Last month, the boy's lawyer, David Manne, successfully challenged the Immigration Minister's decision to impose a cap on permanent protection visas for this financial year.
The Minister is now indicating he'll personally intervene in some protection applications, and apply what David Manne describes as an "extraordinary, desperate and unlawful" national interest test.
Reporter: Naomi Woodley
Speaker: David Manne, Refugee & Immigration Legal Centre; Greens Senator Sarah Hanson Young
NAOMI WOODLEY: When the Senate disallowed the Government's attempt to reintroduce temporary protection visas, the Immigration Minister Scott Morrison responded by capping the number of permanent protection visas for this financial year.
That was ruled invalid by the High Court, which ordered the Minister to reconsider the applications of two refugees not granted a visa because of the cap.
The lawyer for one, an unaccompanied 16 year old Ethiopian stowaway, says they've now been notified of a new test to be applied.
DAVID MANNE: It appears to be yet another desperate and we say unlawful device to subvert parliamentary process and the rule of law in this country.
NAOMI WOODLEY: The executive director of the Refugee and Immigration Legal Centre David Manne says they've been given examples of why granting a visa may not be in the national interest.
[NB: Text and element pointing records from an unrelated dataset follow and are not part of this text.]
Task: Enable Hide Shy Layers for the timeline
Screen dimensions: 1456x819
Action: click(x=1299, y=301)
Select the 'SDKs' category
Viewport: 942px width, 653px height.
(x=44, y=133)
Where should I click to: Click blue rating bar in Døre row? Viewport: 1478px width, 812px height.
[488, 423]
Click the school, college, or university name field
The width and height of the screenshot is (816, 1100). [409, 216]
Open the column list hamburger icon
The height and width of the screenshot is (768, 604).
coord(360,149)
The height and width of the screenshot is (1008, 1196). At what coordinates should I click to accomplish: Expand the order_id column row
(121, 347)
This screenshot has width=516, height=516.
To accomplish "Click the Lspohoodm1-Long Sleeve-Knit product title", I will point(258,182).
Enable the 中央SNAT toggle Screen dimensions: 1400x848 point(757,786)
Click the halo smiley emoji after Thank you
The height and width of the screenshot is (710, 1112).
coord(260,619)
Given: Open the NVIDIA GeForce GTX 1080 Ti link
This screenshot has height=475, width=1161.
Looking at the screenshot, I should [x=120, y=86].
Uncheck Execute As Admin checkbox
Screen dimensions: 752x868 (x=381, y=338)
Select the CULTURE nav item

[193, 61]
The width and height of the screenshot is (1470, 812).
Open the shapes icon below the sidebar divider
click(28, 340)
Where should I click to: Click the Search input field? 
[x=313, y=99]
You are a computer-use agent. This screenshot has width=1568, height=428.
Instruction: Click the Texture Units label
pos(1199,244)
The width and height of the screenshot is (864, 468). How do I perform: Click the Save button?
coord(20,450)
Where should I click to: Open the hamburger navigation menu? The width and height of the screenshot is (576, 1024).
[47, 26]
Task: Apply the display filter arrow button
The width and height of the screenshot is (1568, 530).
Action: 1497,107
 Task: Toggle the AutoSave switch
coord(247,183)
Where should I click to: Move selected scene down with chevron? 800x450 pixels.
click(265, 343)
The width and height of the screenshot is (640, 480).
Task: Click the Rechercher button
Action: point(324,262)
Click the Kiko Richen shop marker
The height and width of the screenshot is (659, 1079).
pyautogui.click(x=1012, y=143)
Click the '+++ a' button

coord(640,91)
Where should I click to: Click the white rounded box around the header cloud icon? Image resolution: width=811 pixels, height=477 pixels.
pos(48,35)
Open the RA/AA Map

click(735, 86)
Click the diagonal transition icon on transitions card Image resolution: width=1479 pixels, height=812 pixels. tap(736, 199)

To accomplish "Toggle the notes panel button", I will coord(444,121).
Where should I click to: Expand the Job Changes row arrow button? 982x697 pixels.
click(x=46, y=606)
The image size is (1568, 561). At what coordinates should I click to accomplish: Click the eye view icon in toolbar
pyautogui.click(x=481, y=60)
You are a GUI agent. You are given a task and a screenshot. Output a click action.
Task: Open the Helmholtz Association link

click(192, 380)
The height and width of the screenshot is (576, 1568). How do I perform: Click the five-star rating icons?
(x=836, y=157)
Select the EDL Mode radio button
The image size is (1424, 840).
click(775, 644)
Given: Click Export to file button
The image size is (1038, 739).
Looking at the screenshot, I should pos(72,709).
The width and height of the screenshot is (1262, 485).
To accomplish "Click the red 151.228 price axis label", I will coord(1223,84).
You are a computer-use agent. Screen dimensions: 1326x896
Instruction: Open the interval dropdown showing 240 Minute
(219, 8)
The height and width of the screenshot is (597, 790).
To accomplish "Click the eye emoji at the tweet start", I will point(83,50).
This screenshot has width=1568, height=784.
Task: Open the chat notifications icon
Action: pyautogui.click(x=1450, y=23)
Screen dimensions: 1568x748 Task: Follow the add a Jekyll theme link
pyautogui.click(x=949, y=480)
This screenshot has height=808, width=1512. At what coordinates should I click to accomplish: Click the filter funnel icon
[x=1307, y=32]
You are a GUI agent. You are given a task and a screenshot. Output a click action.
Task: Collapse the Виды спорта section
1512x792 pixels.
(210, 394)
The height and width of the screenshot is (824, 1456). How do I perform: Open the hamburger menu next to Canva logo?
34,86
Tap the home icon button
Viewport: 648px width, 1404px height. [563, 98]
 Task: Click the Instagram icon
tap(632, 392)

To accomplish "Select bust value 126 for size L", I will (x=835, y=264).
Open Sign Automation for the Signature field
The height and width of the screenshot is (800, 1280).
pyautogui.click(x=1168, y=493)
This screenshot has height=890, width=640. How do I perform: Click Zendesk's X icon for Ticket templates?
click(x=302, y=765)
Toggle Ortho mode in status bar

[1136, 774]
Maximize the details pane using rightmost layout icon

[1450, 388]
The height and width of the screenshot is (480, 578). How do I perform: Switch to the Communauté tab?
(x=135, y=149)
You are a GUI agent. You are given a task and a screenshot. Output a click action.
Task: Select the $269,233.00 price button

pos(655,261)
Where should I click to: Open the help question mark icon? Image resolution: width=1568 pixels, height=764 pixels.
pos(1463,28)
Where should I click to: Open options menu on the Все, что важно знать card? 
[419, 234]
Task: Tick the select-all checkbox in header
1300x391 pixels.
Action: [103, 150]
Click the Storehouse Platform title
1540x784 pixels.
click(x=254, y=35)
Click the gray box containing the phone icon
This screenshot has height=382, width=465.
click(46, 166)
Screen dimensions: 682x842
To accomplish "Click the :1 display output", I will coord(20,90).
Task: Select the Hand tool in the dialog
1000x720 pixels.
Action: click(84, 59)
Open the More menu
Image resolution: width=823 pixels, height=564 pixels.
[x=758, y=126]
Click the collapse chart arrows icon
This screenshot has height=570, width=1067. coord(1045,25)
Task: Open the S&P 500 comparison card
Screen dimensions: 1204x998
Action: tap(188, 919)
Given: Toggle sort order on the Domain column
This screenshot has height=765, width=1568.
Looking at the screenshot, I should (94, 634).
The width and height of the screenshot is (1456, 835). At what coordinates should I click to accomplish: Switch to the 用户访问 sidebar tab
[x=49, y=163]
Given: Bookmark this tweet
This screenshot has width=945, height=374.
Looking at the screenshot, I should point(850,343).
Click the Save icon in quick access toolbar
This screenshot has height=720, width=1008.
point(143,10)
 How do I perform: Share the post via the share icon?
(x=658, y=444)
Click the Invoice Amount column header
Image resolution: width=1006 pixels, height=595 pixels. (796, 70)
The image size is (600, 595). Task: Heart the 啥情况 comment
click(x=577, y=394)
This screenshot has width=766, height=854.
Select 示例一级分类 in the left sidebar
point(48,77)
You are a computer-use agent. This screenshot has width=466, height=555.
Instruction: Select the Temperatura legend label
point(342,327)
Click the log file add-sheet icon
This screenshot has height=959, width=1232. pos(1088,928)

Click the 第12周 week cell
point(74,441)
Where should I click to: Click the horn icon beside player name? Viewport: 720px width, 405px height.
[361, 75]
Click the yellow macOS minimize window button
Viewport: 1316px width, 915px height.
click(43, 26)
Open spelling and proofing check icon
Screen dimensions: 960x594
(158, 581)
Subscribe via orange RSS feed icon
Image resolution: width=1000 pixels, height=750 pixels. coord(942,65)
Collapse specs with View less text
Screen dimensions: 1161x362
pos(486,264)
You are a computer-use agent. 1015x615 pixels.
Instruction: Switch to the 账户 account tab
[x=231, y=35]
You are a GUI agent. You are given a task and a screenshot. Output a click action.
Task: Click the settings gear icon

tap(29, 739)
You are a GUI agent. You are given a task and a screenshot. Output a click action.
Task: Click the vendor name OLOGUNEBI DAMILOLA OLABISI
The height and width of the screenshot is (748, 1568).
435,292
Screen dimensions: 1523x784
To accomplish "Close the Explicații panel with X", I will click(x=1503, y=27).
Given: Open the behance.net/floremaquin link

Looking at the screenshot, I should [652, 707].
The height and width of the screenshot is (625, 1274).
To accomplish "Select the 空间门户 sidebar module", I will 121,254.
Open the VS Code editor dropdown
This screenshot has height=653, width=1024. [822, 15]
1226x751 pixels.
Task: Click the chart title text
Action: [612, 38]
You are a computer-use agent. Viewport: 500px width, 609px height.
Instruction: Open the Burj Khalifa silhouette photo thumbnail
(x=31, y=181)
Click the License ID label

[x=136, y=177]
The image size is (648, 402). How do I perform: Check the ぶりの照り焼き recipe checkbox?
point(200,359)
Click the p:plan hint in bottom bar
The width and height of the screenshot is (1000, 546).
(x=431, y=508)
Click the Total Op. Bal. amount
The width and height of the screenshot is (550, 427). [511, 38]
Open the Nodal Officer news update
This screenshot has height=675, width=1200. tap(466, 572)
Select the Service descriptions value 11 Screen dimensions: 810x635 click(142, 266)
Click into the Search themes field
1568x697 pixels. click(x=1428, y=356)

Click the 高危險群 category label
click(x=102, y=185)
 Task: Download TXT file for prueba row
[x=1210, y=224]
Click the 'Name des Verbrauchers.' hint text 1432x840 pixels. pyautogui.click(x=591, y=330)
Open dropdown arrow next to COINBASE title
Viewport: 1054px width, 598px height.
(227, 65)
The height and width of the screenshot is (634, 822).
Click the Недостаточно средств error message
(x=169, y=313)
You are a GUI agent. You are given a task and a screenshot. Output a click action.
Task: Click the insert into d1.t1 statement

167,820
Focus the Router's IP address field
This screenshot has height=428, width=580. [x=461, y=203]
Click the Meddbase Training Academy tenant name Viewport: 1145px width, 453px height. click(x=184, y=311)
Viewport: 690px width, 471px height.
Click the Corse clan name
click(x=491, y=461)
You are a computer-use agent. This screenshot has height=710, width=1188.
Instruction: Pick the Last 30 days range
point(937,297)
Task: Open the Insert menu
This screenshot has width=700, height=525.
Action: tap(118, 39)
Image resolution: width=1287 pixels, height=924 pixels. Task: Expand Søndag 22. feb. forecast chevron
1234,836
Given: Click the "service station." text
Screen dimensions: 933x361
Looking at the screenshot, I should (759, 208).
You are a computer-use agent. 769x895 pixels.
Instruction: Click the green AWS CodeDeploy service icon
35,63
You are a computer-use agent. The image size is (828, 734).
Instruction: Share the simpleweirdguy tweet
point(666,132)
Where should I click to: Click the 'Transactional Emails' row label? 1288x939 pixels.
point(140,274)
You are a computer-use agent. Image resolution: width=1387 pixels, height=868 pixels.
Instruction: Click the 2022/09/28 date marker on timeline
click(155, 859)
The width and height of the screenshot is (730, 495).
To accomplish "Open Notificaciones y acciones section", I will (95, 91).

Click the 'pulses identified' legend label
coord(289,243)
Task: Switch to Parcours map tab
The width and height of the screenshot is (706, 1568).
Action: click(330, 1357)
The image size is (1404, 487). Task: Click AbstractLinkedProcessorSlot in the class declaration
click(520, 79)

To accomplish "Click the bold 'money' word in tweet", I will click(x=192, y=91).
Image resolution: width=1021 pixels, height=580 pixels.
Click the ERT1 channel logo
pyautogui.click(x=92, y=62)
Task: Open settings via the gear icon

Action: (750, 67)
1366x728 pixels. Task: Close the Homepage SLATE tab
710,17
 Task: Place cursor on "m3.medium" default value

DAVID MANNE: For reasons which include that this could erode the community's confidence in the effective and orderly management of Australia's migration program, that it could undermine the integrity of Australia's visa systems and also Australia's sovereign right to protect its borders.
It also outlines another reason and that is that people like our client should not be rewarded with the same permanent visa outcomes that people who, it said, abide by Australia's visa requirements may be entitled to.
NAOMI WOODLEY: The national interest test exists in regulations, but David Manne says it hasn't been raised in this case before.
DAVID MANNE: It also stands to reason that over the years tens of thousands of people have been granted protection visas in this country without the national interest regulation being invoked to refuse their applications for visas. And certainly if any steps are taken to refuse our client's application, we certainly intend to launch a further challenge to that in the High Court.
NAOMI WOODLEY: Can you think of any reason an applicant could give as to why it would be in Australia's national interest to grant them a permanent visa?
DAVID MANNE: Look, it is clearly in the national interest for the Government to grant a protection visa to a person who's been found to be a refugee and has met all of the other relevant criteria. And that has been the longstanding practice under successive Australian governments.
NAOMI WOODLEY: That's a view echoed by the Greens Senator Sarah Hanson-Young.
SARAH HANSON-YOUNG: This is clearly an act of desperation by Mr Morrison. It is him, his department, acting in a way that seems to be not just above the law but above the Parliament.
NAOMI WOODLEY: David Manne says it's also profoundly concerning that the Refugee Review Tribunal would not be able to review the Minister's decision. And he says refusing his client a visa on national interest grounds would have far reaching consequences.
DAVID MANNE: This is not a question about a person not being granted a temporary protection visa. This is about refusing a protection visa altogether and leaving our client, a 16 year old boy who's been found to be a refugee, and potentially thousands of other people found to be refugees in limbo in the community or in indefinite detention.
NAOMI WOODLEY: The Ethiopian boy's case will return to the High Court later this month.
And the Immigration Minister Scott Morrison says the Government's policy is that those who arrive illegally by boat or plane will only be given temporary visas, and he says the Government will continue to implement this policy.